Just how space technology can help agriculture will be explored at a major agrifood conference last week in Adelaide.

Evoke Ag boss John Harvey said space research was helping tackle some of earth's biggest challenges. "By 2050, globally there will be an additional two billion people to feed, 10 billion total," Harvey said. "Coupled with current global forces, climate change, and the increasing cost of inputs, now's the time to come together ...to address these issues."

The 'Down to Earth' event brought together scientists, farmers, inventors and business leaders from across the globe. But Hennayaka said one of the biggest problems was convincing people it wasn't pie-in-the-sky technology. "Sometimes people have doubts on believing the technology can be that good," he said.

The startup is part of a program run by the Australian Research Council, which has established a centre of excellence in plants for space to create on-demand, zero-waste, high-efficiency plants.

Center Director Matthew Gilliham describes space as farming's new frontier and is confident it will help solve problems faced on earth.

"The amazing thing about space is that it inspires like no other medium that I've really seen," he said. "Doing something so impossibly difficult will bring you new solutions."

More than 2000 inventions have come from space technologies, including lighting for indoor plants and satellite data to determine soil carbon levels. "The traditional view of space ag is satellite imagery and apps on phones crunching data but the high-value production there is going to be growing markets for those," Professor Gilliham said.

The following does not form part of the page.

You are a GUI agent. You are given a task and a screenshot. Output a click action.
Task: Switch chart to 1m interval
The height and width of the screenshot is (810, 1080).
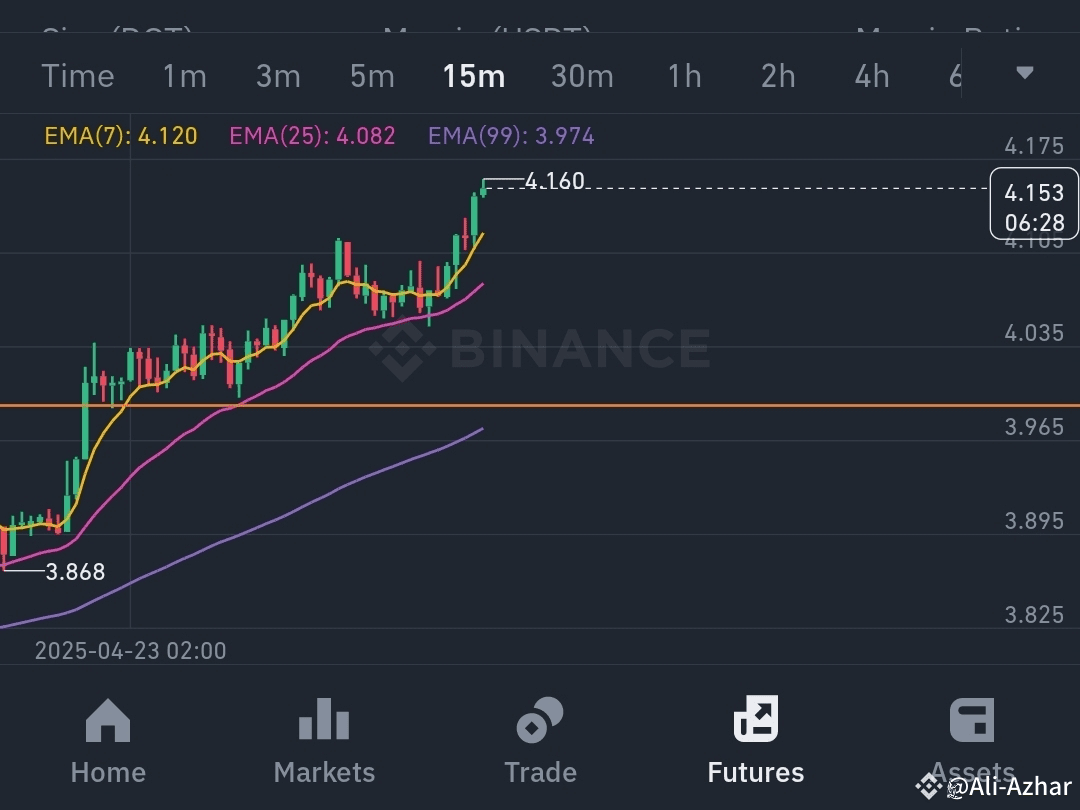tap(185, 76)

There are plans to grow plants on the moon by the 2030s and on Mars by the following decade, while space-inspired plants will be grown on earth within three years.

"The yield potential of these new environments far outstrips the traditional broadacre agriculture but we still don't understand the biology of how this occurs," Prof Gilliham said.

He's interested in how space technology can address global hunger, which he said would require a revolutionary change to food production.

"Where it's practical, efficient and makes economic sense, we would be very wise to make better use of these forefront technologies."